→ TASK REQUIREMENTS
Copy the items word for word, from the very first line through the line containing "coord(384,164)".

→ GIVEN INFORMATION

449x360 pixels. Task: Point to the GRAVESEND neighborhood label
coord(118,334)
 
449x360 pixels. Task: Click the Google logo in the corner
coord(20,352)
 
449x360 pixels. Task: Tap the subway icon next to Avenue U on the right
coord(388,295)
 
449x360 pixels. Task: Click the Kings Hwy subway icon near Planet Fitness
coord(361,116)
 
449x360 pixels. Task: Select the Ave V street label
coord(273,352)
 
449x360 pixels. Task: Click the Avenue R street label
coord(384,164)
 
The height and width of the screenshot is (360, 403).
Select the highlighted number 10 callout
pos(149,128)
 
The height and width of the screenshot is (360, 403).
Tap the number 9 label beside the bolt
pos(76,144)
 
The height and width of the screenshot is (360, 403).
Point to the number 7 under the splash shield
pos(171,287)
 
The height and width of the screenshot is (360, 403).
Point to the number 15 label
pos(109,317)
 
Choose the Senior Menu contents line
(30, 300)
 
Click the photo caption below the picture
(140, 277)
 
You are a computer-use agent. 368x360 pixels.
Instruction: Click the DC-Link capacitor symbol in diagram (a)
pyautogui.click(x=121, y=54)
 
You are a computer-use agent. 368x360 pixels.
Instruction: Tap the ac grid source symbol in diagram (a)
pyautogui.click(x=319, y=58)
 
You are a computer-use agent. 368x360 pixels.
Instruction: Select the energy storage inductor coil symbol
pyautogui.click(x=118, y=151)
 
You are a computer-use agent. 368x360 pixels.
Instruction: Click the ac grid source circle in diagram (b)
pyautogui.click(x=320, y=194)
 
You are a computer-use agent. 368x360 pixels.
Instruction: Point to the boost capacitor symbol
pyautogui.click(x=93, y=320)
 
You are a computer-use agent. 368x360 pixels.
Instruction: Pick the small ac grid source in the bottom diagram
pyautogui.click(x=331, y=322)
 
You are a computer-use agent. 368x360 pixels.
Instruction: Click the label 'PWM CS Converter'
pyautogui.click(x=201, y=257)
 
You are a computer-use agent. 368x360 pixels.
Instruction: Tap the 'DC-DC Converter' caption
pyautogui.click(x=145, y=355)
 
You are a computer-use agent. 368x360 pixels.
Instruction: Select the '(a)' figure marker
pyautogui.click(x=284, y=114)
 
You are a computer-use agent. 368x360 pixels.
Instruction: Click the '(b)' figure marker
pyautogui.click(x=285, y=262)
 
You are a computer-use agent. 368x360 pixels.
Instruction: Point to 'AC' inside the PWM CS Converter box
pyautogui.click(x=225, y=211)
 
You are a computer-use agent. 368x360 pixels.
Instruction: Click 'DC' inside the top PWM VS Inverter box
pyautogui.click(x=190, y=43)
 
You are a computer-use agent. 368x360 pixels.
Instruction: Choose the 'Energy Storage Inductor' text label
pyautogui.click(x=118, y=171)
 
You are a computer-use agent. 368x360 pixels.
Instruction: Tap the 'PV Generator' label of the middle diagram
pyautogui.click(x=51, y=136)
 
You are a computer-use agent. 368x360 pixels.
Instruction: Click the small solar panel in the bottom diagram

→ TASK RESPONSE
449x360 pixels. Task: Point to the GRAVESEND neighborhood label
coord(118,334)
 
449x360 pixels. Task: Click the Google logo in the corner
coord(20,352)
 
449x360 pixels. Task: Tap the subway icon next to Avenue U on the right
coord(388,295)
 
449x360 pixels. Task: Click the Kings Hwy subway icon near Planet Fitness
coord(361,116)
 
449x360 pixels. Task: Select the Ave V street label
coord(273,352)
 
449x360 pixels. Task: Click the Avenue R street label
coord(384,164)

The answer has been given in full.